Luc et Yvon connaissent les stations de métro inaccessibles, selon leur handicap, et peuvent citer les lignes de bus qu’il vaut mieux contourner. Avec le temps, ils ont également établi une liste de commerces, de salles de sport ou de spectacles qui peuvent les accueillir sans que l’expérience ne se transforme en cauchemar.

Surtout, ils savent qu’à Montréal, comme ailleurs au Québec, il reste un long chemin à faire avant que les personnes qui ont des difficultés à se mouvoir puissent vivre leur vie, et leur ville, avec autant de facilité que les autres. « On a souvent l’impression de déranger quand on se plaint du manque d’effort fait en faveur de l’accessibilité, alors que la question touche aussi les femmes enceintes, les personnes âgées, etc. », explique Laurent Morissette, président du RAPLIQ, un collectif montréalais qui se bat pour l’inclusion des personnes en situation de handicap.

Créer un réflexe

Pourtant, le problème ne date pas d’hier. Déjà en 1975, la Charte des droits et libertés interdit la discrimination fondée sur le handicap. Dans la foulée, le Code de construction prend des dispositions pour que les futurs bâtiments montréalais soient accessibles. En 1978, la Loi assurant l’exercice des droits des personnes handicapées prévoit même l’adoption de règles visant à adapter les bâtiments construits avant 1976. Une mesure qui, en 40 ans, n’a jamais été appliquée. Quant aux bâtiments plus récents, les exceptions au Code de construction sont si nombreuses que même en 2018, on construit encore des édifices non accessibles aux personnes handicapées. « Pourtant, il suffirait d’y penser depuis le point de départ », déplore M. Provencher. « Sauf que ce n’est pas du tout un réflexe dans la tête des gens, comme peut l’être la question de l’environnement aujourd’hui par exemple », ajoute M. Morissette.

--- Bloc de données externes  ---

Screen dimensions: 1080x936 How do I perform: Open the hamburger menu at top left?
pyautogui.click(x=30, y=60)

Pour Yvon Provencher, on ne rendra pas Montréal accessible à tous sans une prise de conscience collective : « Il faut créer un automatisme dans la tête des décideurs, des ingénieurs, des architectes et des urbanistes. Et surtout leur expliquer les conséquences que ça peut avoir pour certains citoyens quand on ne pense pas à l’accessibilité ».

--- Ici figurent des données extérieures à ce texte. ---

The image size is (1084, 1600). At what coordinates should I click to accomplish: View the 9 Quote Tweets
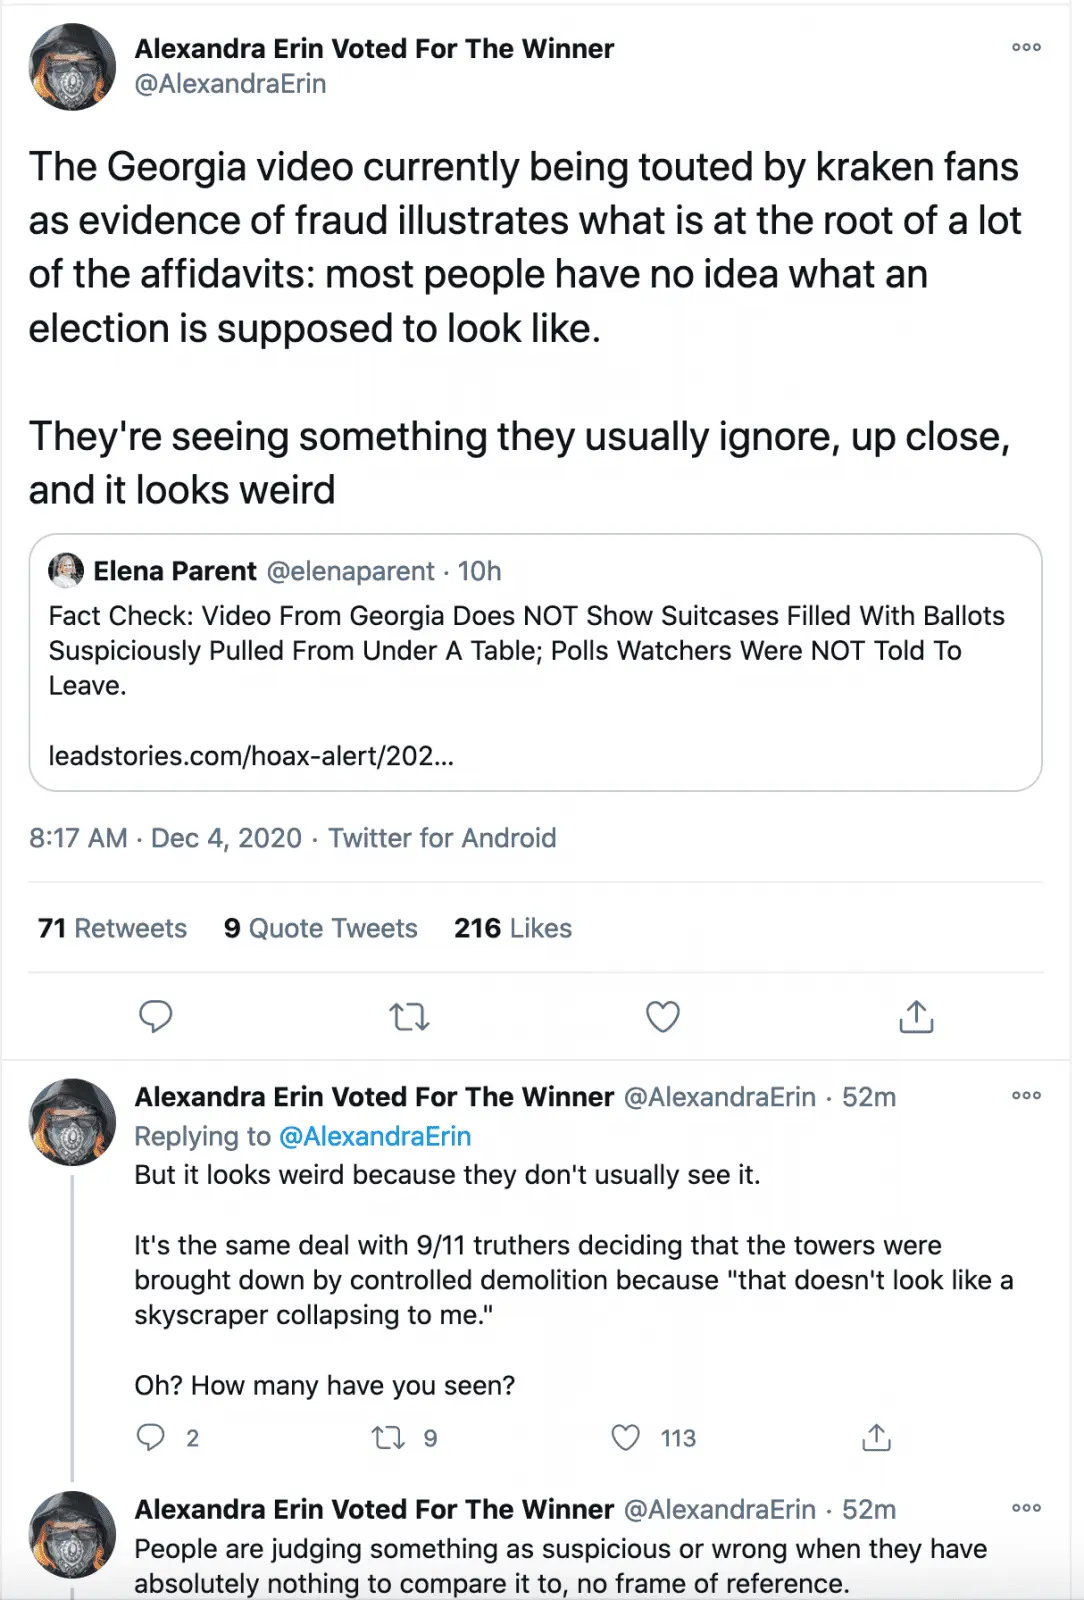[320, 928]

À ce titre, François Racine, professeur d’urbanisme à l’UQÀM, se réjouit d’un changement graduel des mentalités. « Depuis quelques années, je vois un réel intérêt de la part de mes étudiants pour la question de l’accessibilité universelle. Au Québec, quelques municipalités, telles que Victoriaville, sont aussi de bonnes élèves. » Pour autant, les villes québécoises sont loin d’égaler leurs homologues du Nord de l’Europe. « Les pays scandinaves sont tellement en avance sur ces sujets. Par exemple, de nombreuses villes [dont Oslo, Helsinki et Reykjavik] ont adopté la technique des trottoirs chauffants, une solution qui permet d’éviter l’accumulation de neige ou de glace, rendant la rue praticable pour tous, même en hiver. »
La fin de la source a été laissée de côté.